Overall, Judge Maloney’s opinion was very strong in favor of the defendants’ position that the 1855 Treaty did not permanently set apart land for the Tribe under federal superintendence. Other than agreeing that the Court needed to examine the evidence produced in discovery, the Court did not appear to find any of the Tribe’s legal or factual arguments persuasive.

Considering the Tribe’s substantial investment in this case, we believe it is likely to appeal the Court’s decision. The Sixth Circuit Court of Appeals may review the defendants’ motions in light of the record to determine whether Judge Maloney reached the right decision. If the Sixth Circuit finds that there was enough evidence to raise a genuine issue of material fact necessitating trial or that the Court employed the wrong law in its analysis, the Sixth Circuit will reverse and the case will be returned to Judge Maloney for a trial. Therefore, if successful at the Sixth Circuit, the Tribe would likely only win the opportunity to present its evidence at trial in front of the same judge who dismissed the case. It is our sincere hope that the Tribe will not do so.

ORAL ARGUMENT SCHEDULED June 3, 2019

Judge Maloney has schedule oral argument on the Motions for Summary Judgment starting the morning of June 24, 2019 and running through Thursday June 27, 2019. This could flag the judge is ready to make a decision on the case or simply that it will take this many days to address some 175,000 pages of expert testimony and document submitted to date.

TRIBE’S CASE STATUS LETTER UPDATE March 27, 2019

Read the update here (PDF).

LTBB V SNYDER UPDATE FEBRUARY 1, 2019

On January 31, 2019, Judge Maloney of the U.S District Court for the Western District of Michigan, issued two orders LTBB v.

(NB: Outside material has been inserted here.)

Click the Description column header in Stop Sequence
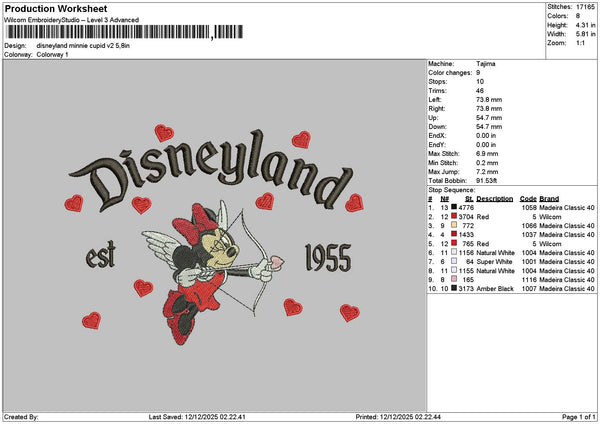pyautogui.click(x=495, y=198)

Snyder.

The first order denied without prejudice the Tribe’s motion for partial summary judgment. In that motion, the Tribe urged the Court to find that Congress’ 1994 reaffirmation of the Tribe’s status also restored any rights that had been diminished or abrogated — including the existence of a supposed reservation — despite 1870’s Congressional Acts that gave rise to the “diminishment/disestablishment defense.” Essentially, the Tribe argued that the 1994 Act wiped away any Congressional acts or actions of the federal government that in any way negatively affected the Tribe’s rights between 1855 and 1994.

Central to Judge Maloney’s decision was the fact that the Tribe’s motion assumes a Court ruling that the reservation still exists. Judge Maloney stated that “[t]he [1994] Reaffirmation Act only becomes relevant once it is determined that a reservation was created and that it was subsequently diminished or disestablished.” The Court has yet to resolve this initial question, so it dismissed the Tribe’s motion as premature. The Court viewed this as a matter of case management, and could revisit the argument later.

The second order denied the city and county defendants’ motion for judgment on the pleadings. This motion focused on the Indian Claims Commission (ICC) and argued that the Tribe’s reservation claim fails under the doctrines of judicial estoppel, issue preclusion, and the ICC Act’s statute of limitations. The city and county defendants’ argument was based on the notion that, in obtaining compensation for underpayment of land sold by the Tribe’s predecessors, the Tribe’s predecessors conceded that all of the land being claimed as a reservation had been sold, and they could not now assert that the land is a reservation. The Associations, like the other defendants, concurred in the relief sought by the city and county defendants, recognizing, however, that there is a distinction between claims for title to land (which would be clearly precluded) versus claims regarding jurisdiction over lands that are non-tribally owned (which is how the Tribe characterizes this case).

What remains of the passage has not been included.